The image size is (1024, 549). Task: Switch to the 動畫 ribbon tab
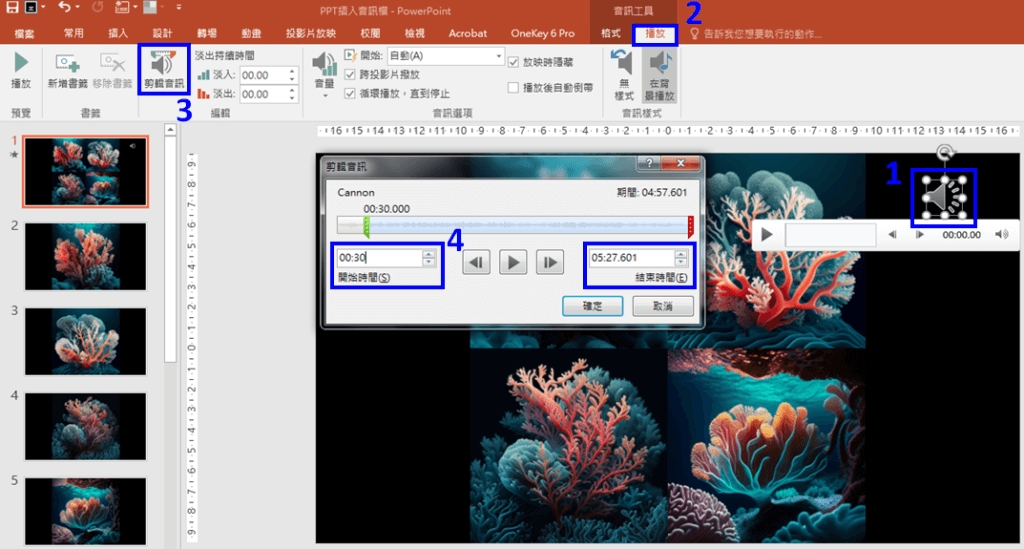[237, 33]
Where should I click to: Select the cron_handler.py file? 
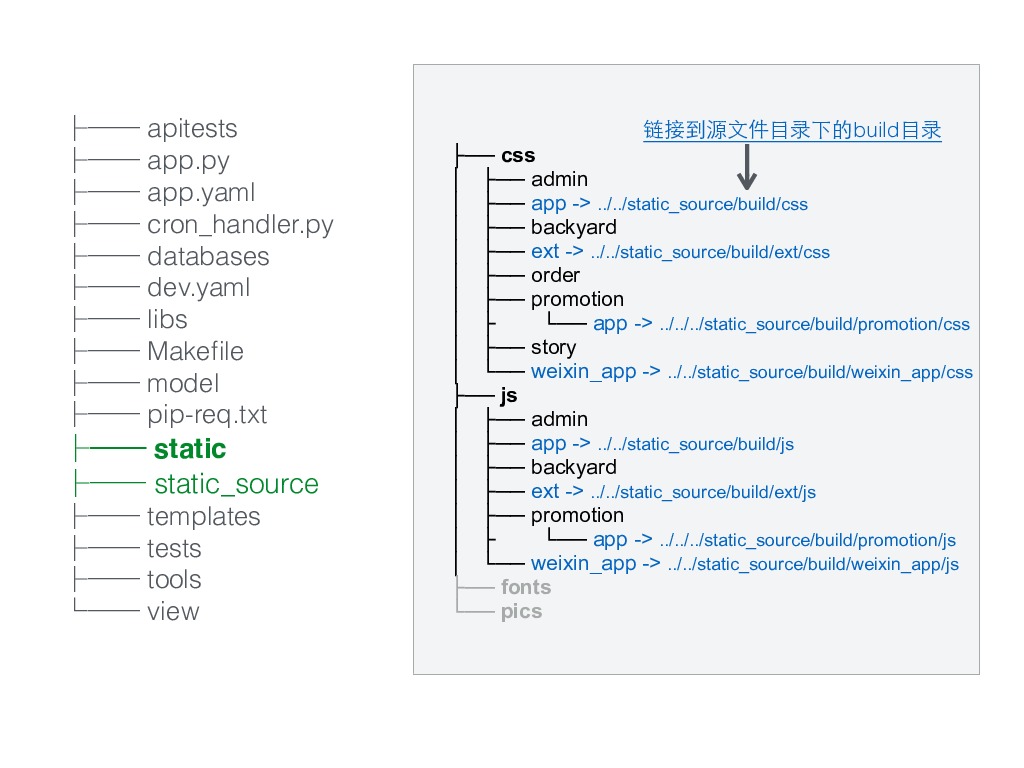coord(240,225)

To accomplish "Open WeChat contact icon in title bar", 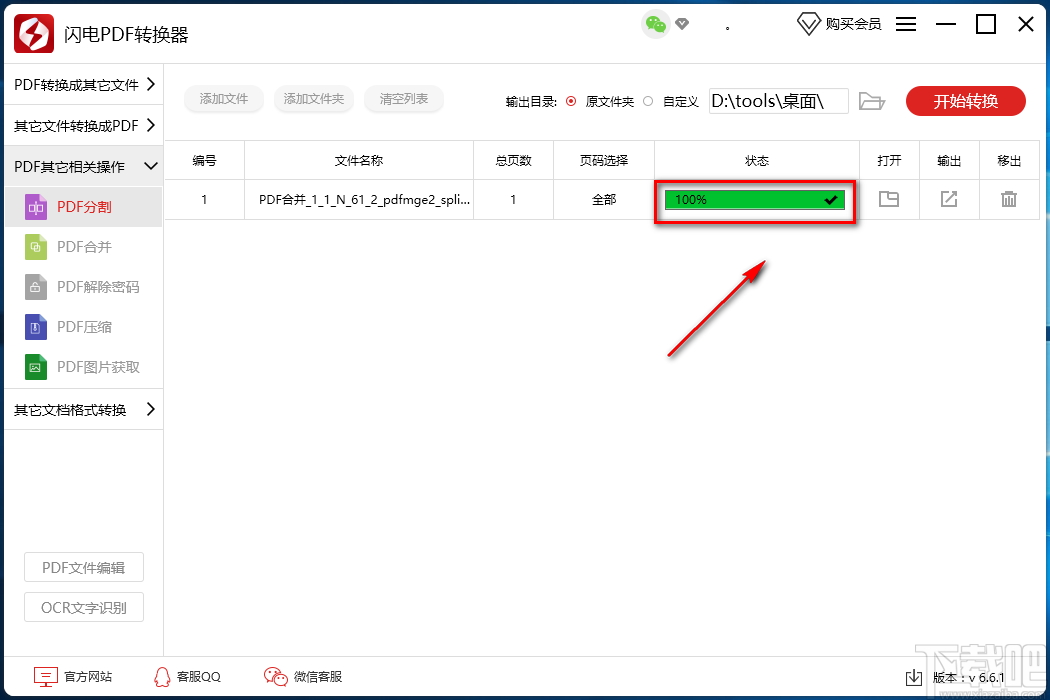I will coord(656,22).
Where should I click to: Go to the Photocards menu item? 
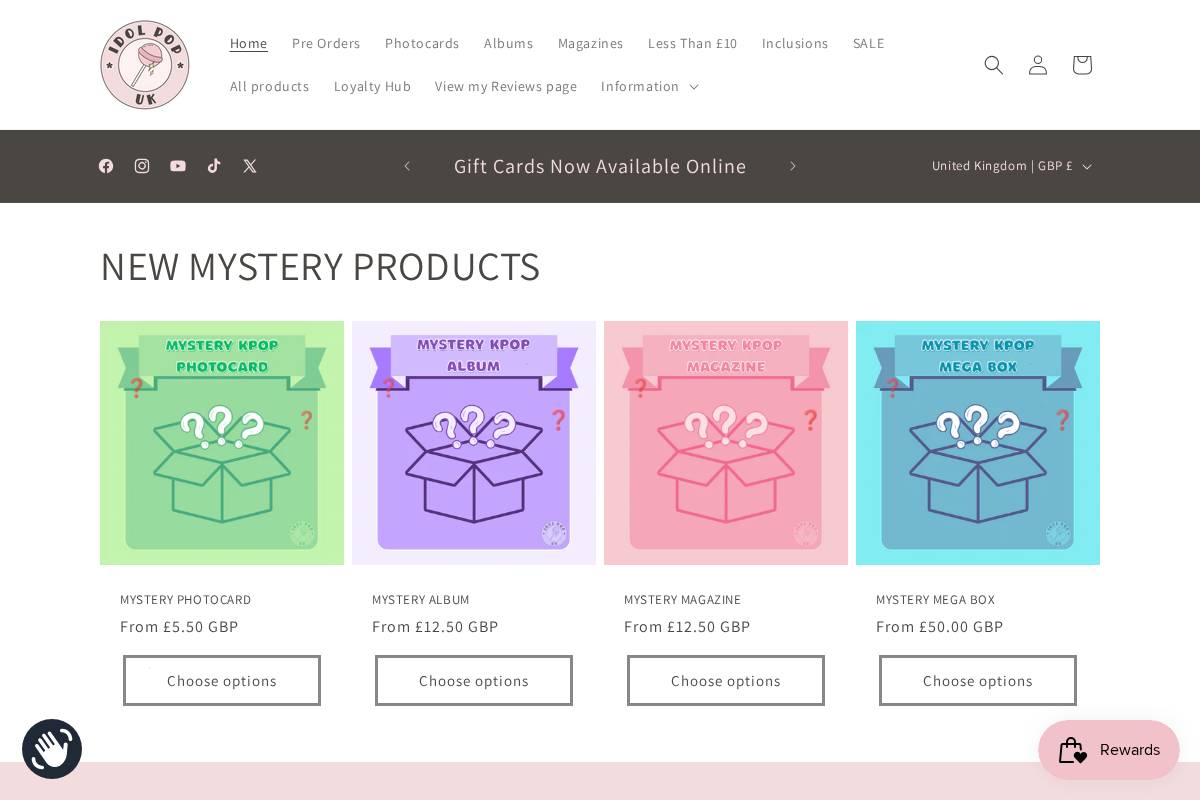click(422, 43)
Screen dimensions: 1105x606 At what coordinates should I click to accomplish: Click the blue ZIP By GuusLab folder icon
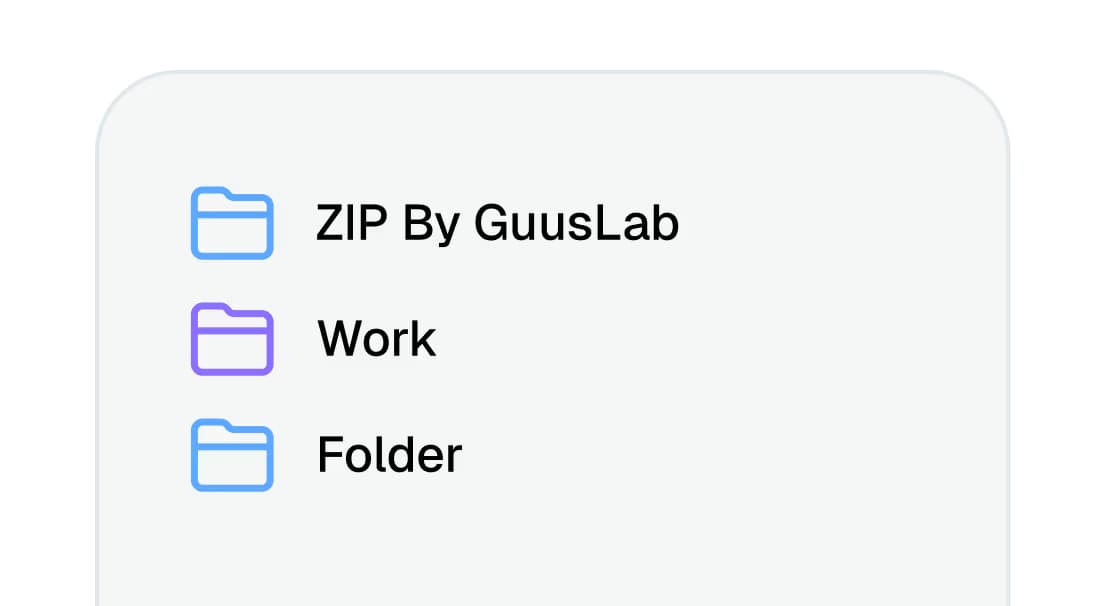pos(232,223)
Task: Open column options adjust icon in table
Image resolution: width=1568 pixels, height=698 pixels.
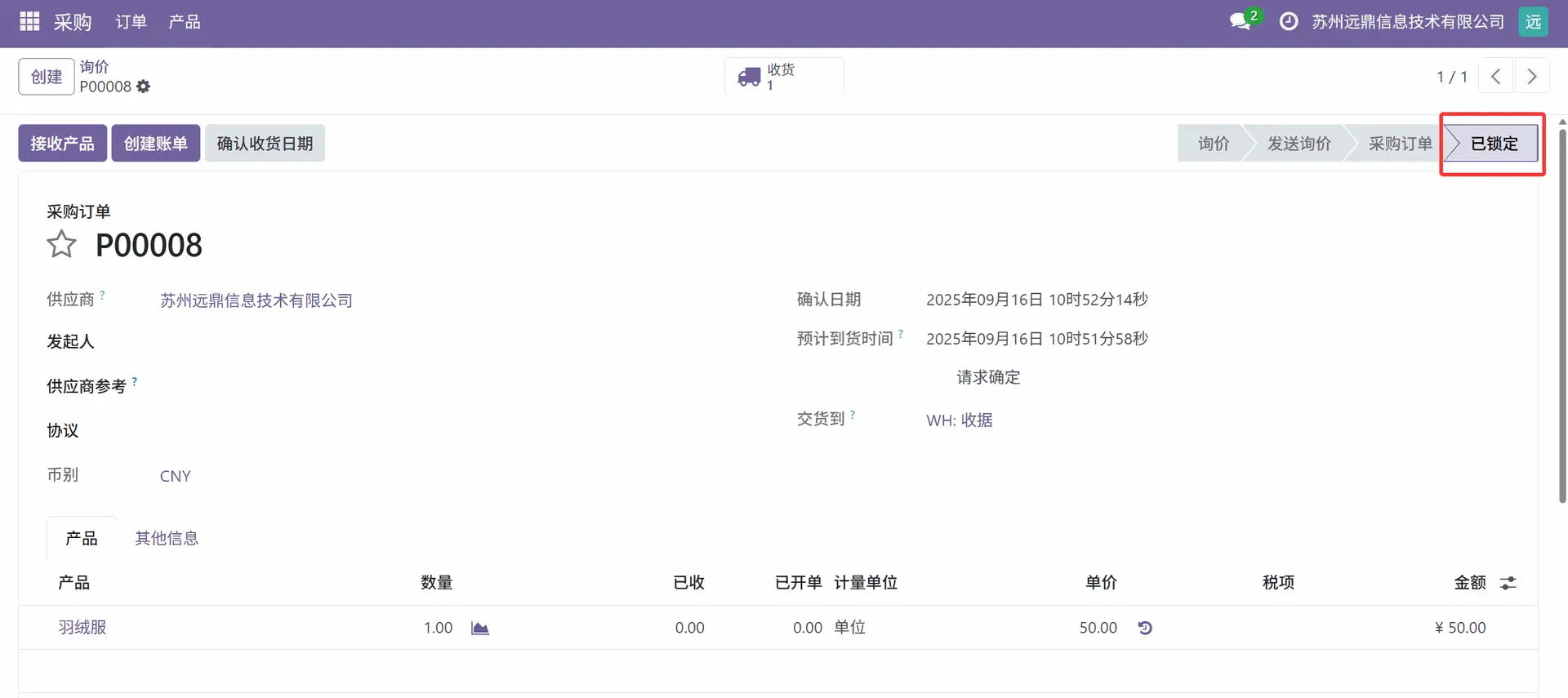Action: coord(1508,583)
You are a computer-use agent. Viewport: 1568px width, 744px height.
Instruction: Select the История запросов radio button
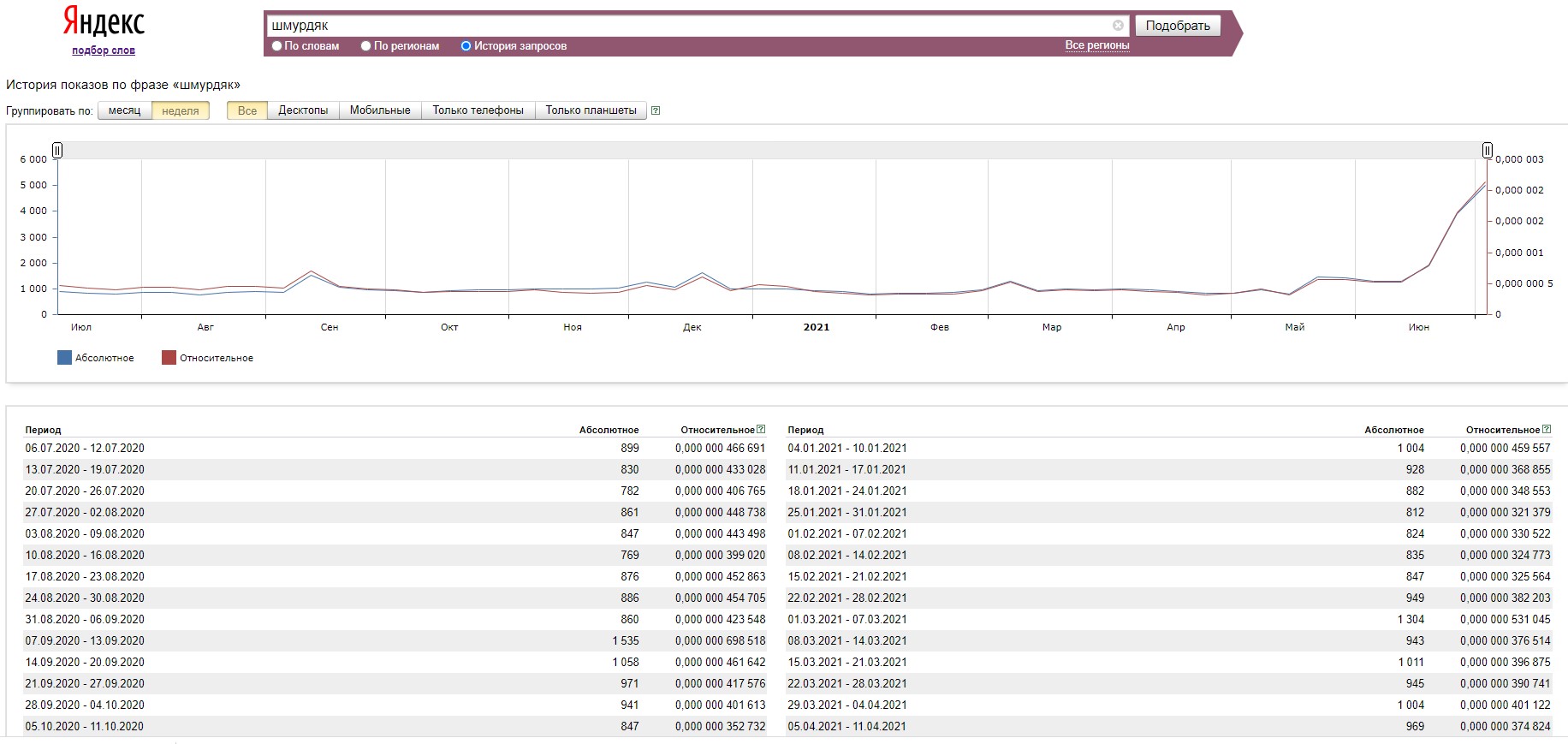(466, 46)
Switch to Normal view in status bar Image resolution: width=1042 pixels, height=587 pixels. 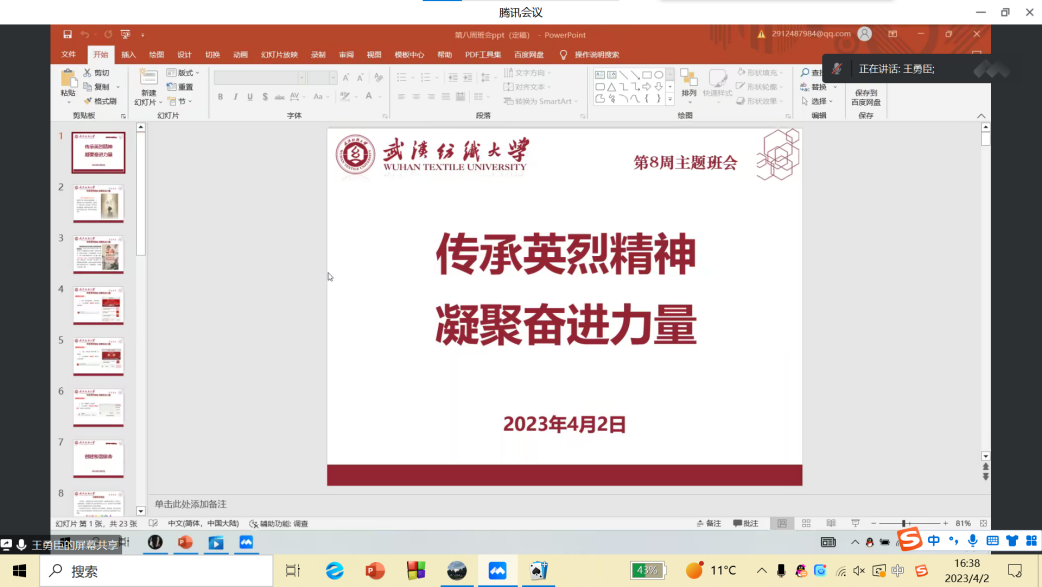(x=780, y=524)
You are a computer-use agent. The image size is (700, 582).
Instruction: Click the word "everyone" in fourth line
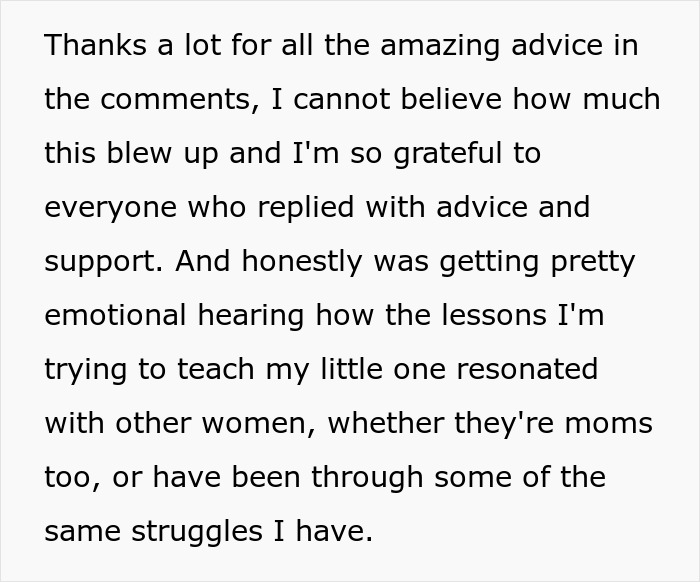(111, 209)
◆ ◆ ◆
REQUIRED WORK:
Scan the material above for the string "agent", returning each line that contains it.

EXERCISE ANSWER:
You are a computer-use agent. Viewport: 1568px width, 744px height.
You are a computer-use agent. The image size is (700, 582).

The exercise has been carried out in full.